:: Raw data
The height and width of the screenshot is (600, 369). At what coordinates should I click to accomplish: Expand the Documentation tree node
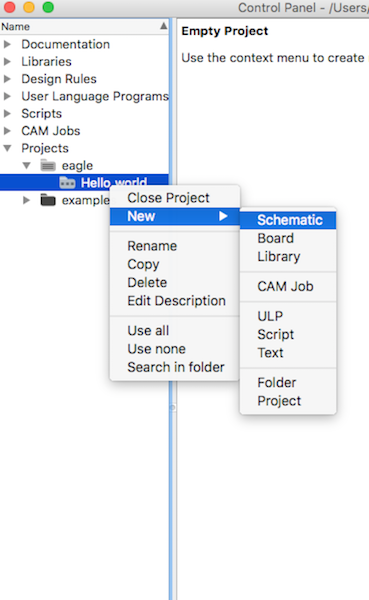click(x=7, y=44)
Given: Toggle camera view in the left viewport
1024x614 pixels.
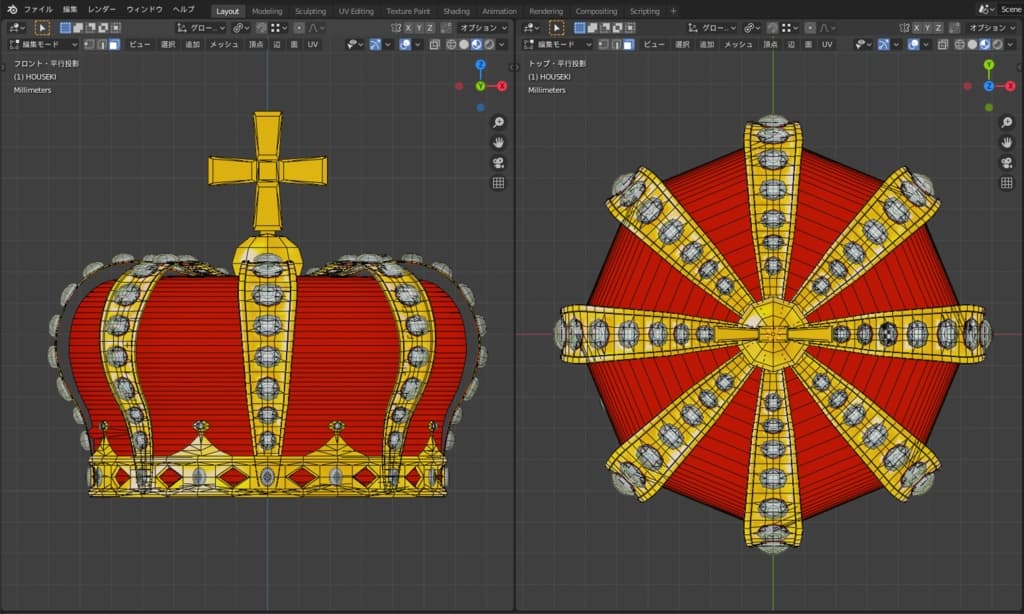Looking at the screenshot, I should tap(498, 163).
::::
Instructions to follow
Reproduce the lines above word for word, leaving out the pictures.

Answer to the exercise
The height and width of the screenshot is (600, 369). At what coordinates should I click to accomplish: Expand the Documentation tree node
click(x=7, y=44)
Given: Toggle camera view in the left viewport
1024x614 pixels.
Looking at the screenshot, I should tap(498, 163).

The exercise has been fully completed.